# Requirement
Take the lines below beginning at the line that has "[Menu] (9, 26)" and stopping after the line that has "You are a GUI agent. The screenshot is 912×2576.", and print them exactly as they are, with no other lines.

# Task material
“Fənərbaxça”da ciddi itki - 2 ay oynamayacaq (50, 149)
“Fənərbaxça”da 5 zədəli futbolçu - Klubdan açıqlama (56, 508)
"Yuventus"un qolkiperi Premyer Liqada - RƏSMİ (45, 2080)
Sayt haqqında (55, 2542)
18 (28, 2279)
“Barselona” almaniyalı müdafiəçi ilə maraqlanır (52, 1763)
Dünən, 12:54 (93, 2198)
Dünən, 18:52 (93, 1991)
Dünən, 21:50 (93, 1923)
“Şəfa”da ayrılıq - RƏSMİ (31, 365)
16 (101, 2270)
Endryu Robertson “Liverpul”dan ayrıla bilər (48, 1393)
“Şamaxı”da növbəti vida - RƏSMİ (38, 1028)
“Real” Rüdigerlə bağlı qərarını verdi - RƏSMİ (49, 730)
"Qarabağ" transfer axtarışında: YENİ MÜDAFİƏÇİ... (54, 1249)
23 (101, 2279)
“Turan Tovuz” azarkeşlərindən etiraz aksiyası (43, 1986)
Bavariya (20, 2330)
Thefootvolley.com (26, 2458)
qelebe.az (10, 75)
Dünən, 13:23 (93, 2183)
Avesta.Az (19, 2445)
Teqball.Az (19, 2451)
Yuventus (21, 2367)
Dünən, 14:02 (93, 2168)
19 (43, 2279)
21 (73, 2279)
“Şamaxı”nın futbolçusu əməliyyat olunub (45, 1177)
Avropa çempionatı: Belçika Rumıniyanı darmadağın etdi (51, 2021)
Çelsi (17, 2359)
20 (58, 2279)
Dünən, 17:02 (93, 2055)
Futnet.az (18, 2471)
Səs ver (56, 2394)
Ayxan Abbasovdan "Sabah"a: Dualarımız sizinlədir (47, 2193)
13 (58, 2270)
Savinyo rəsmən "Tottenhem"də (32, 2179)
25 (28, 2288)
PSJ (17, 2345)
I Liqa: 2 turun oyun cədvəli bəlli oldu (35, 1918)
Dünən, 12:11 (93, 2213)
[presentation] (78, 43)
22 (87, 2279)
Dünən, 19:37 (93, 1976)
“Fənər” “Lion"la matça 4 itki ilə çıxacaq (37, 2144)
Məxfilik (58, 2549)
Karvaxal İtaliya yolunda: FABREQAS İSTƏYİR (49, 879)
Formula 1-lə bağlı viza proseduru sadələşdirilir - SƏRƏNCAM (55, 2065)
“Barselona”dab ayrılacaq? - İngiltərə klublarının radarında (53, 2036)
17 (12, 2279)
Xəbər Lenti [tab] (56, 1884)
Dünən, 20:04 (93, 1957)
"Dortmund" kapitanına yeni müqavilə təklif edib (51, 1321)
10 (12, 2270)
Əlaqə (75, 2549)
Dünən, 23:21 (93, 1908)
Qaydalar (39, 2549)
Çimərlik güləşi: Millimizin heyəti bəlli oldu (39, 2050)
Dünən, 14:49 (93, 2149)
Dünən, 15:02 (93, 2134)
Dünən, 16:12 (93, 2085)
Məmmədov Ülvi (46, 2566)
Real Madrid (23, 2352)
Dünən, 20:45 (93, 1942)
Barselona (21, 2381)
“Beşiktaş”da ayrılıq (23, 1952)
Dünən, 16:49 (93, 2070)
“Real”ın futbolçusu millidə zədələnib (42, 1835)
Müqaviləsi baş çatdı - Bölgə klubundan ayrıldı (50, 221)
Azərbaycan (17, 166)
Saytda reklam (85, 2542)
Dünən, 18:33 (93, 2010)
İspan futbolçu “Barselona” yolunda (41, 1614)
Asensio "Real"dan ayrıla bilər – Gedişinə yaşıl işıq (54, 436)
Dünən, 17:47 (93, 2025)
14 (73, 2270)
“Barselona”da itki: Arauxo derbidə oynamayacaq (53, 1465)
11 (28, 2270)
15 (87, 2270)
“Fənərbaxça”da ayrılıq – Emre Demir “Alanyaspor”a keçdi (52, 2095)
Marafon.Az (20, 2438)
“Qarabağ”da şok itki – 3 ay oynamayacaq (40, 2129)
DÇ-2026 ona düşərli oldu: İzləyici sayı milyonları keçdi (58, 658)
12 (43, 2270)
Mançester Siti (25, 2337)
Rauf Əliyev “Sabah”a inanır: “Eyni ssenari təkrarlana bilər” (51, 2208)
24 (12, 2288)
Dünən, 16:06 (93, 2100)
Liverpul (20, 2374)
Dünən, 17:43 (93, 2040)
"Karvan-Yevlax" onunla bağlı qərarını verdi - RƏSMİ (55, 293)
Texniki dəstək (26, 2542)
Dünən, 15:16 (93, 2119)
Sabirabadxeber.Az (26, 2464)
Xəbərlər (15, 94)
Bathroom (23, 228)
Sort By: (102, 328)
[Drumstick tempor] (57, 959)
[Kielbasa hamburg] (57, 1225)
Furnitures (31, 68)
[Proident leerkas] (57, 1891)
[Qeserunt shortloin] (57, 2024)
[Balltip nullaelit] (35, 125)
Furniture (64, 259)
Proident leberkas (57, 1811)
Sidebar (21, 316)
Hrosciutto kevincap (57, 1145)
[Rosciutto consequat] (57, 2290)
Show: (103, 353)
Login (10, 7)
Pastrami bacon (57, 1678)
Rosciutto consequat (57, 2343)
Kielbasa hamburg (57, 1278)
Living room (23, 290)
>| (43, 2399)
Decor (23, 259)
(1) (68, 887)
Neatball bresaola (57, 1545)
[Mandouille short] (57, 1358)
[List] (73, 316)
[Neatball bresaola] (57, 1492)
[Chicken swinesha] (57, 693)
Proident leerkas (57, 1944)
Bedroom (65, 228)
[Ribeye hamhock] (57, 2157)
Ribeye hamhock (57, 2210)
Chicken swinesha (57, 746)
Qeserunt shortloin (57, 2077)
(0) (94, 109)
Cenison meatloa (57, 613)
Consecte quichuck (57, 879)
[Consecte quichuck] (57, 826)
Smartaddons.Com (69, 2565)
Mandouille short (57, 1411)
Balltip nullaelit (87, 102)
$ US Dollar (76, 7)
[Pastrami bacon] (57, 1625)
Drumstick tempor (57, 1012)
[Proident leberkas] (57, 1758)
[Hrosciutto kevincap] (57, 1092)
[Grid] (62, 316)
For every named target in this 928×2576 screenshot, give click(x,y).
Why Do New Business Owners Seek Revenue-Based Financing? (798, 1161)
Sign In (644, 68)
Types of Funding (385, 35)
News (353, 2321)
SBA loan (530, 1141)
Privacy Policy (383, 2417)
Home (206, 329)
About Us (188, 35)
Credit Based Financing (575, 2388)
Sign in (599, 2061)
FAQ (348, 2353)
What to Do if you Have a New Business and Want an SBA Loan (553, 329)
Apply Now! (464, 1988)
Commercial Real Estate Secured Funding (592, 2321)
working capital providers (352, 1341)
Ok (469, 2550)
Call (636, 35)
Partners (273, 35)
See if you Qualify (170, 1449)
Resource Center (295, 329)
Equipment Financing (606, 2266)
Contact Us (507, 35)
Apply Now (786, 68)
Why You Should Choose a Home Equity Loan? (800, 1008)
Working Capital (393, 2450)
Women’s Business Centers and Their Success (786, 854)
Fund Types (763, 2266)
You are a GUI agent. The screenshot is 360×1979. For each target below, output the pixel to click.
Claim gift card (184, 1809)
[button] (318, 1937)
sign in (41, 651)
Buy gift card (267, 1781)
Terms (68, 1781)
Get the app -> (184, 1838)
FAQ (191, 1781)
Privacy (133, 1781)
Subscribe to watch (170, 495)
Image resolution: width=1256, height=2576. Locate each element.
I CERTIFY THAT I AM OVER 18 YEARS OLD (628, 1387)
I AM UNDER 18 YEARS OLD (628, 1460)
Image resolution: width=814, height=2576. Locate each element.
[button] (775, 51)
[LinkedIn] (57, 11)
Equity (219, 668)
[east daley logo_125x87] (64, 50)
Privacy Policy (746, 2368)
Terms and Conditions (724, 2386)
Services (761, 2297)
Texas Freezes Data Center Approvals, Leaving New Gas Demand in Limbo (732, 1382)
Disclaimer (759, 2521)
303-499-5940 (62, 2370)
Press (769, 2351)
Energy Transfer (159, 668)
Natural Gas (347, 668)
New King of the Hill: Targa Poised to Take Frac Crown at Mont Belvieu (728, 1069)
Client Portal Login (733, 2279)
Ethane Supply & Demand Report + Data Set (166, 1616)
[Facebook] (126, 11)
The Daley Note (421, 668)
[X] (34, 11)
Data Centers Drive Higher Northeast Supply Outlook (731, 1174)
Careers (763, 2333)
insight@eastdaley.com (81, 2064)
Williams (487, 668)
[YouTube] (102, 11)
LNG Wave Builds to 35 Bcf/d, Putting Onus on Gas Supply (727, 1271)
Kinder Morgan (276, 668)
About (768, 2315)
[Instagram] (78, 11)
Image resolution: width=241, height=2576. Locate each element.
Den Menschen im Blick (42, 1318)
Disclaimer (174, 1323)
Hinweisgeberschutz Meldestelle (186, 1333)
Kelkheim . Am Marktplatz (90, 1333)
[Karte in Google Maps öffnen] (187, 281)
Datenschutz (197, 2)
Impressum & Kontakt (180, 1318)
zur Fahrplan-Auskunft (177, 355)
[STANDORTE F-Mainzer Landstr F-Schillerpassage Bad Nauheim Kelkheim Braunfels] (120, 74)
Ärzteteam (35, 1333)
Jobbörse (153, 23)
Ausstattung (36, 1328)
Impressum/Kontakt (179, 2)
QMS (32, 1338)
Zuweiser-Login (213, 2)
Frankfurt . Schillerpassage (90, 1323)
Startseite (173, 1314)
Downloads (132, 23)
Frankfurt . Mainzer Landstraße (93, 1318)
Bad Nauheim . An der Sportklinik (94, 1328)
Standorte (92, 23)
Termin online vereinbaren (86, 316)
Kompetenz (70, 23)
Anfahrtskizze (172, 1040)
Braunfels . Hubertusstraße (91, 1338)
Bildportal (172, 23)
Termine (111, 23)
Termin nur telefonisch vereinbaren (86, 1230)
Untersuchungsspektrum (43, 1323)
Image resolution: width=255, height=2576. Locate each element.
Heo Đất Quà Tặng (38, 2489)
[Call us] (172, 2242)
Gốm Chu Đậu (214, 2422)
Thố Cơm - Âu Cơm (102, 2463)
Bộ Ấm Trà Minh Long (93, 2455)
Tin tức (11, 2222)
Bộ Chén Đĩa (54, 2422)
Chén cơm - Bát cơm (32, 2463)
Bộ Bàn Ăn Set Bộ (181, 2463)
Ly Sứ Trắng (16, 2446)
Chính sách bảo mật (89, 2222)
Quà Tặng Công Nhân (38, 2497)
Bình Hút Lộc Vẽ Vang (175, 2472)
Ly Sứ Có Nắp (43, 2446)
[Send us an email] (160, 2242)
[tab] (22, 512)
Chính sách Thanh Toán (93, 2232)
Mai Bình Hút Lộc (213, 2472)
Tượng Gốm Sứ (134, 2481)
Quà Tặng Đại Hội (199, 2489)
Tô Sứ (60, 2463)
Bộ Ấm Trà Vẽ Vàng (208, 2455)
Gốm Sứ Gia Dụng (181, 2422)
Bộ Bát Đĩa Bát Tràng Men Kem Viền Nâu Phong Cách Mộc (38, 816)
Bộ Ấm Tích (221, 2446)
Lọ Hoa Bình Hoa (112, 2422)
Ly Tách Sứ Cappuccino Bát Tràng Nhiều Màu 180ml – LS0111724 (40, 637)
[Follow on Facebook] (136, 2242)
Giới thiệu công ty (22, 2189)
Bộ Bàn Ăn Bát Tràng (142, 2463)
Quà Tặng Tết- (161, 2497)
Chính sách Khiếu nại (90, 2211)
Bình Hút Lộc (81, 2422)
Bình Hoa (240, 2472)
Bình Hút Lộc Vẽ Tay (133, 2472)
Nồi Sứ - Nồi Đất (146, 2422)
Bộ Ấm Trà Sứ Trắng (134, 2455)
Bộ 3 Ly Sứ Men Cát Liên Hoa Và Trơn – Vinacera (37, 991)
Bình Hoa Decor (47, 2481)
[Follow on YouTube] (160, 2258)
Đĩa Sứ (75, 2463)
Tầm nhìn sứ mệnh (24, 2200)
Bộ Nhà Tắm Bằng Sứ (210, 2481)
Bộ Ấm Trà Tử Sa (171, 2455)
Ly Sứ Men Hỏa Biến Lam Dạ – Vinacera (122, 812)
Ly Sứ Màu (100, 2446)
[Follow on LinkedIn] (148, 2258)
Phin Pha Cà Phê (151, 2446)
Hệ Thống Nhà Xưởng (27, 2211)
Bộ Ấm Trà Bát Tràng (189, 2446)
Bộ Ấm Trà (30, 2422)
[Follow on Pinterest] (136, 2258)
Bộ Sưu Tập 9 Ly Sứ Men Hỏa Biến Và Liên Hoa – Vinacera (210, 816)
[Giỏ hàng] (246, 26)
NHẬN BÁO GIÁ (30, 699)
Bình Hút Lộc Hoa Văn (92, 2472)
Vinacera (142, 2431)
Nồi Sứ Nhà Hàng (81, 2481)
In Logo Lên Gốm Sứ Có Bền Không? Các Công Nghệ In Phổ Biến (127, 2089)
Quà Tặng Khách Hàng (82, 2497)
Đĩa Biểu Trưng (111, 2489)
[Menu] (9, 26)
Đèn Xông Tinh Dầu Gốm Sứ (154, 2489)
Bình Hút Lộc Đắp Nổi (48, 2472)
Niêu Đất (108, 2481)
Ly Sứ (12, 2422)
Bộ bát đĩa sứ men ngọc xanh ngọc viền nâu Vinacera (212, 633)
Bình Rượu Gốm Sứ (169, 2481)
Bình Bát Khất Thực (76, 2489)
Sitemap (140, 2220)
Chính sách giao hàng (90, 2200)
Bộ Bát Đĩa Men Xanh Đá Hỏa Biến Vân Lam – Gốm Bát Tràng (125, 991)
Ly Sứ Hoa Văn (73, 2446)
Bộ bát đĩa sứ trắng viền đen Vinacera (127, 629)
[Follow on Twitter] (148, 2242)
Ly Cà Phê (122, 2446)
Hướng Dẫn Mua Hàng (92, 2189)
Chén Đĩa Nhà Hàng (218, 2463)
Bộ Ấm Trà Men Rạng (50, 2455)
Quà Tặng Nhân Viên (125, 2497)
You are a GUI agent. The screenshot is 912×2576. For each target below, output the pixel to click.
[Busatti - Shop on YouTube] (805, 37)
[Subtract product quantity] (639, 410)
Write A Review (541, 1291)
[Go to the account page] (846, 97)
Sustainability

# Output for this task
[Menu] (9, 26)
Đèn Xông Tinh Dầu Gốm Sứ (154, 2489)
Bình Hút Lộc Đắp Nổi (48, 2472)
Niêu Đất (108, 2481)
Ly Sứ (12, 2422)
Bộ bát đĩa sứ men ngọc xanh ngọc viền nâu Vinacera (212, 633)
Bình Rượu Gốm Sứ (169, 2481)
Bình Bát Khất Thực (76, 2489)
Sitemap (140, 2220)
Chính sách giao hàng (90, 2200)
Bộ Bát Đĩa Men Xanh Đá Hỏa Biến Vân Lam – Gốm Bát Tràng (125, 991)
Ly Sứ Hoa Văn (73, 2446)
Bộ bát đĩa sứ trắng viền đen Vinacera (127, 629)
[Follow on Twitter] (148, 2242)
Ly Cà Phê (122, 2446)
Hướng Dẫn Mua Hàng (92, 2189)
Chén Đĩa Nhà Hàng (218, 2463)
Bộ Ấm Trà Men Rạng (50, 2455)
Quà Tặng Nhân Viên (125, 2497)
You are a GUI agent. The screenshot is 912×2576. For each target below, output the pixel to click.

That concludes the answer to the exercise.